# Exercise directions
Can you copy out the records below with each "Locate an element on the screen" replaced by "Point out an element on the screen", leaving everything else unchanged?

-------------------------

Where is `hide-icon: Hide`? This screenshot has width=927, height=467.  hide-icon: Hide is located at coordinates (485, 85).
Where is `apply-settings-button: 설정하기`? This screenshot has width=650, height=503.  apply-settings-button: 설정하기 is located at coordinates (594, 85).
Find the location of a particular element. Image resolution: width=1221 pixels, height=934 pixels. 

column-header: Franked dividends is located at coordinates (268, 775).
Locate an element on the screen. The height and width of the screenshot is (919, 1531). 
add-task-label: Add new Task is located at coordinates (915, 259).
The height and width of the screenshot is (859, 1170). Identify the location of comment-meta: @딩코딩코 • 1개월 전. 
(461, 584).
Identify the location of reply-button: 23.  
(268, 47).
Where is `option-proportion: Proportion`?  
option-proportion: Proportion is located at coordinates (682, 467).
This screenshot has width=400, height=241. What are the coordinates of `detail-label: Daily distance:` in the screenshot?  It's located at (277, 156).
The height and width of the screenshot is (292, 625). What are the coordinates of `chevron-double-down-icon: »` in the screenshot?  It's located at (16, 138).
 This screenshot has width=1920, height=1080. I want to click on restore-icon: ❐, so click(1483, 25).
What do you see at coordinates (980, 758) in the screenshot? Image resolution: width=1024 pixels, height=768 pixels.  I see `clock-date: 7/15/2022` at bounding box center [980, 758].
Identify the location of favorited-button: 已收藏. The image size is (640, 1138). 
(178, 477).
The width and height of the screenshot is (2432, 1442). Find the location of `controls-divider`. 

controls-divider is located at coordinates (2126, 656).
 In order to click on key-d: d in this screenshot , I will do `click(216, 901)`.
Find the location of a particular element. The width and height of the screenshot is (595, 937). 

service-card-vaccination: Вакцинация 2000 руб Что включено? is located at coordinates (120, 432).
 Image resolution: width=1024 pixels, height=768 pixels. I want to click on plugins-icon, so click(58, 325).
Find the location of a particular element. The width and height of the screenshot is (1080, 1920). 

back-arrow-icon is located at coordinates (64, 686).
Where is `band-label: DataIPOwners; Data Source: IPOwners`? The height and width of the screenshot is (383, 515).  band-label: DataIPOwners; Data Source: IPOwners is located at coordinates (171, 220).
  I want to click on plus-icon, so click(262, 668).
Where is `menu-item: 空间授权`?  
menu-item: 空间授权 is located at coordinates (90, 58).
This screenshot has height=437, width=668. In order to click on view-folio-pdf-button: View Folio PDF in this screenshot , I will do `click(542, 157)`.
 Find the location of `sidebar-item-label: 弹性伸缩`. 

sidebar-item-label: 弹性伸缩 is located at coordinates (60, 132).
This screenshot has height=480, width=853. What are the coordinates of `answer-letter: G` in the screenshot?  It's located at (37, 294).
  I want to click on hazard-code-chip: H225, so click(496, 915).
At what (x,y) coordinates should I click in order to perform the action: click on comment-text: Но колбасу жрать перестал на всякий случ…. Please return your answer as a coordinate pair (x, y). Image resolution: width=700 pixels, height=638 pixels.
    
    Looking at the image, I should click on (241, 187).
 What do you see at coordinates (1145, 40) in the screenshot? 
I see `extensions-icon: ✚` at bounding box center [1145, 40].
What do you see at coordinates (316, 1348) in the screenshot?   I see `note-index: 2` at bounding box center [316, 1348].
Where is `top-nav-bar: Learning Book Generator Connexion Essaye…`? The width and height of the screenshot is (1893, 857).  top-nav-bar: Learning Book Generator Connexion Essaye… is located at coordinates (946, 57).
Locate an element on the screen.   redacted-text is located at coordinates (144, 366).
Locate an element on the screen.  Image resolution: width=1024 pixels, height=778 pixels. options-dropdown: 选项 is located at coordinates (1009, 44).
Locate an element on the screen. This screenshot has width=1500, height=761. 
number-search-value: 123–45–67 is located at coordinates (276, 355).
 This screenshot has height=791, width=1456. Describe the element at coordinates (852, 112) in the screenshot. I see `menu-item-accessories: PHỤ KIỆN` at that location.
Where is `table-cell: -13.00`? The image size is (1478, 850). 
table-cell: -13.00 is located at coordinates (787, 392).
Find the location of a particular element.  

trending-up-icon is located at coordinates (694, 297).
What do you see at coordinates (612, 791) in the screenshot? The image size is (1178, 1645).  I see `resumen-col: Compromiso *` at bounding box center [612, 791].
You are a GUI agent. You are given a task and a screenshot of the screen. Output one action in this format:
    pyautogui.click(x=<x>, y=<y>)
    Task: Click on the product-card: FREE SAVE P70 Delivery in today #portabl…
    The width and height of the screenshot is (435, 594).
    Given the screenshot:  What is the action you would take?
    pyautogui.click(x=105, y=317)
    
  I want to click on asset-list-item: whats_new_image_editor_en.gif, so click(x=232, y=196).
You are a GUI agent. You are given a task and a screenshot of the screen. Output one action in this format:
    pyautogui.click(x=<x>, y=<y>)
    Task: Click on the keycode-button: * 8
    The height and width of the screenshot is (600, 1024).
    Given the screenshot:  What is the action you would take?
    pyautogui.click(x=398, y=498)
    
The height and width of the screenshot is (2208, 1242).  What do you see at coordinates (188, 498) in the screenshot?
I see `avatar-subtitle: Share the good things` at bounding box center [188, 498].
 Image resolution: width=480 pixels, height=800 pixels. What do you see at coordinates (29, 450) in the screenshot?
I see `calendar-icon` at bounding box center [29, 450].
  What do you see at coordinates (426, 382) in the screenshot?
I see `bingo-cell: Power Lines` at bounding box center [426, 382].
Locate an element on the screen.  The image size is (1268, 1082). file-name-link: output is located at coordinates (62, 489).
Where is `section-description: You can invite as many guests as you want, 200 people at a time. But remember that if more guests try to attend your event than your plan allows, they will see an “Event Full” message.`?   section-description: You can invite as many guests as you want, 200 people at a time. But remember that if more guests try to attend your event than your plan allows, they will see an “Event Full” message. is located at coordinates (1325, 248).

-------------------------

# Exercise response
Where is `hide-icon: Hide`? This screenshot has width=927, height=467.  hide-icon: Hide is located at coordinates (485, 85).
Where is `apply-settings-button: 설정하기`? This screenshot has width=650, height=503.  apply-settings-button: 설정하기 is located at coordinates (594, 85).
Find the location of a particular element. Image resolution: width=1221 pixels, height=934 pixels. 

column-header: Franked dividends is located at coordinates (268, 775).
Point out an element on the screen. The height and width of the screenshot is (919, 1531). 
add-task-label: Add new Task is located at coordinates (915, 259).
The height and width of the screenshot is (859, 1170). Identify the location of comment-meta: @딩코딩코 • 1개월 전. 
(461, 584).
Identify the location of reply-button: 23.  
(268, 47).
Where is `option-proportion: Proportion`?  
option-proportion: Proportion is located at coordinates (682, 467).
This screenshot has width=400, height=241. What are the coordinates of `detail-label: Daily distance:` in the screenshot?  It's located at (277, 156).
The height and width of the screenshot is (292, 625). What are the coordinates of `chevron-double-down-icon: »` in the screenshot?  It's located at (16, 138).
 This screenshot has width=1920, height=1080. I want to click on restore-icon: ❐, so click(1483, 25).
What do you see at coordinates (980, 758) in the screenshot? Image resolution: width=1024 pixels, height=768 pixels.  I see `clock-date: 7/15/2022` at bounding box center [980, 758].
Identify the location of favorited-button: 已收藏. The image size is (640, 1138). 
(178, 477).
The width and height of the screenshot is (2432, 1442). Find the location of `controls-divider`. 

controls-divider is located at coordinates (2126, 656).
 In order to click on key-d: d in this screenshot , I will do `click(216, 901)`.
Find the location of a particular element. The width and height of the screenshot is (595, 937). 

service-card-vaccination: Вакцинация 2000 руб Что включено? is located at coordinates (120, 432).
 Image resolution: width=1024 pixels, height=768 pixels. I want to click on plugins-icon, so click(58, 325).
Find the location of a particular element. The width and height of the screenshot is (1080, 1920). 

back-arrow-icon is located at coordinates (64, 686).
Where is `band-label: DataIPOwners; Data Source: IPOwners`? The height and width of the screenshot is (383, 515).  band-label: DataIPOwners; Data Source: IPOwners is located at coordinates (171, 220).
  I want to click on plus-icon, so click(262, 668).
Where is `menu-item: 空间授权`?  
menu-item: 空间授权 is located at coordinates (90, 58).
This screenshot has height=437, width=668. In order to click on view-folio-pdf-button: View Folio PDF in this screenshot , I will do `click(542, 157)`.
 Find the location of `sidebar-item-label: 弹性伸缩`. 

sidebar-item-label: 弹性伸缩 is located at coordinates (60, 132).
This screenshot has height=480, width=853. What are the coordinates of `answer-letter: G` in the screenshot?  It's located at (37, 294).
  I want to click on hazard-code-chip: H225, so click(496, 915).
At what (x,y) coordinates should I click in order to perform the action: click on comment-text: Но колбасу жрать перестал на всякий случ…. Please return your answer as a coordinate pair (x, y). Image resolution: width=700 pixels, height=638 pixels.
    
    Looking at the image, I should click on (241, 187).
 What do you see at coordinates (1145, 40) in the screenshot? 
I see `extensions-icon: ✚` at bounding box center [1145, 40].
What do you see at coordinates (316, 1348) in the screenshot?   I see `note-index: 2` at bounding box center [316, 1348].
Where is `top-nav-bar: Learning Book Generator Connexion Essaye…`? The width and height of the screenshot is (1893, 857).  top-nav-bar: Learning Book Generator Connexion Essaye… is located at coordinates (946, 57).
Point out an element on the screen.   redacted-text is located at coordinates (144, 366).
Point out an element on the screen.  Image resolution: width=1024 pixels, height=778 pixels. options-dropdown: 选项 is located at coordinates (1009, 44).
Point out an element on the screen. This screenshot has width=1500, height=761. 
number-search-value: 123–45–67 is located at coordinates (276, 355).
 This screenshot has height=791, width=1456. Describe the element at coordinates (852, 112) in the screenshot. I see `menu-item-accessories: PHỤ KIỆN` at that location.
Where is `table-cell: -13.00`? The image size is (1478, 850). 
table-cell: -13.00 is located at coordinates (787, 392).
Find the location of a particular element.  

trending-up-icon is located at coordinates (694, 297).
What do you see at coordinates (612, 791) in the screenshot? The image size is (1178, 1645).  I see `resumen-col: Compromiso *` at bounding box center [612, 791].
You are a GUI agent. You are given a task and a screenshot of the screen. Output one action in this format:
    pyautogui.click(x=<x>, y=<y>)
    Task: Click on the product-card: FREE SAVE P70 Delivery in today #portabl…
    The width and height of the screenshot is (435, 594).
    Given the screenshot:  What is the action you would take?
    pyautogui.click(x=105, y=317)
    
  I want to click on asset-list-item: whats_new_image_editor_en.gif, so click(x=232, y=196).
You are a GUI agent. You are given a task and a screenshot of the screen. Output one action in this format:
    pyautogui.click(x=<x>, y=<y>)
    Task: Click on the keycode-button: * 8
    The height and width of the screenshot is (600, 1024).
    Given the screenshot:  What is the action you would take?
    pyautogui.click(x=398, y=498)
    
The height and width of the screenshot is (2208, 1242).  What do you see at coordinates (188, 498) in the screenshot?
I see `avatar-subtitle: Share the good things` at bounding box center [188, 498].
 Image resolution: width=480 pixels, height=800 pixels. What do you see at coordinates (29, 450) in the screenshot?
I see `calendar-icon` at bounding box center [29, 450].
  What do you see at coordinates (426, 382) in the screenshot?
I see `bingo-cell: Power Lines` at bounding box center [426, 382].
Point out an element on the screen.  The image size is (1268, 1082). file-name-link: output is located at coordinates (62, 489).
Where is `section-description: You can invite as many guests as you want, 200 people at a time. But remember that if more guests try to attend your event than your plan allows, they will see an “Event Full” message.`?   section-description: You can invite as many guests as you want, 200 people at a time. But remember that if more guests try to attend your event than your plan allows, they will see an “Event Full” message. is located at coordinates (1325, 248).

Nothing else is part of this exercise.